The power structure behind this map is more lopsided than any match score. The U.S. gets 78 games, including every knockout match. Canada gets 13, all in the group stage. Mexico also gets 13, all in the group stage. The Estadio Azteca—the only stadium in the world to have hosted two World Cup finals—won't see a single knockout game in 2026.

I ran into a Canadian soccer federation staffer in Vancouver. His badge read 'Host Committee,' but his face looked more like 'Guest Committee.' I asked him what Canada's role was. He thought about it for a moment, then said: 'You know how at a wedding, there's this role called the best man? The best man stands next to the groom the whole time, looks important, but nobody's there to see the best man.' He smiled, but there wasn't much joy in it.

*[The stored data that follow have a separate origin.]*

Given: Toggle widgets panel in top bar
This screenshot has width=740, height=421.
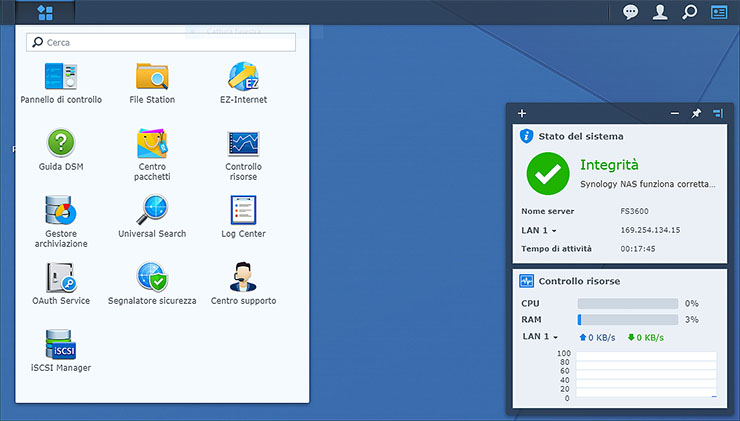Looking at the screenshot, I should (x=719, y=12).
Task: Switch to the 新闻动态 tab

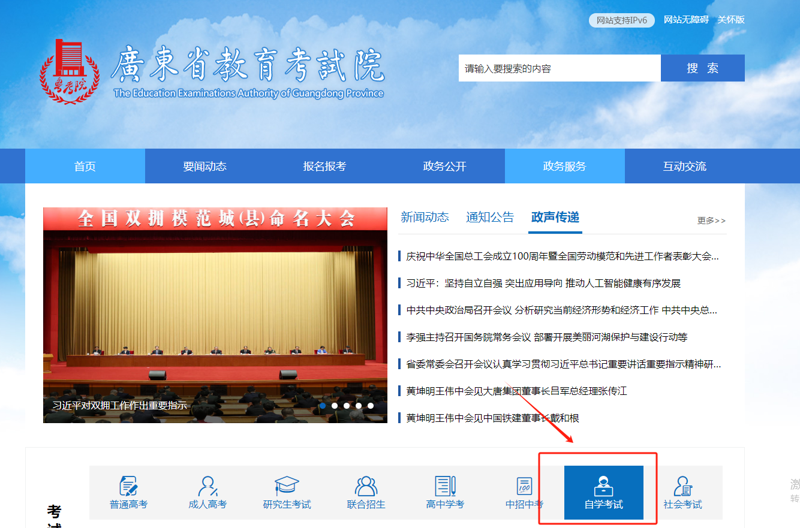Action: click(424, 217)
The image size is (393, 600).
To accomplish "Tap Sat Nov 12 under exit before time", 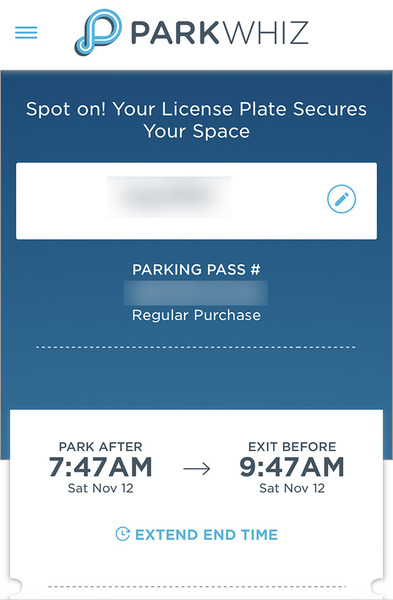I will (x=292, y=488).

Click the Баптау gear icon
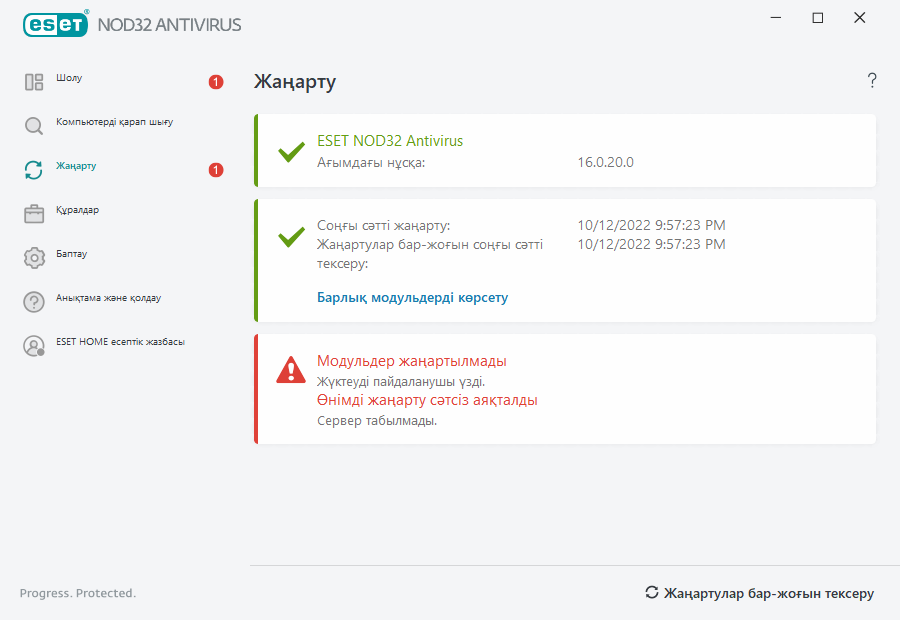tap(34, 258)
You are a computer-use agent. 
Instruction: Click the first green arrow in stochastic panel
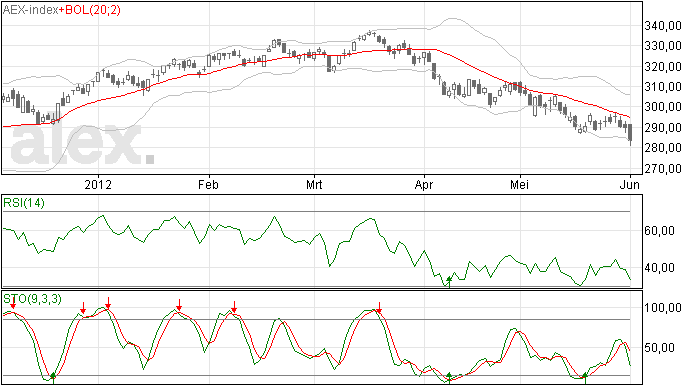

But if you ask the fans—the ones actually in the stadiums—they won't care about these political calculations. For them, BC Place in Vancouver is the World Cup. BMO Field in Toronto is the World Cup. The Azteca in Mexico City—no matter how many games it's been assigned—is the World Cup. Stadiums don't talk. Politics don't change the ninety minutes on the grass. So when you're sitting in those stadiums, watching flags flutter in the sun—you'll forget the power games behind that map. You'll only remember that one second. That second is why you flew thousands of kilometres to be here.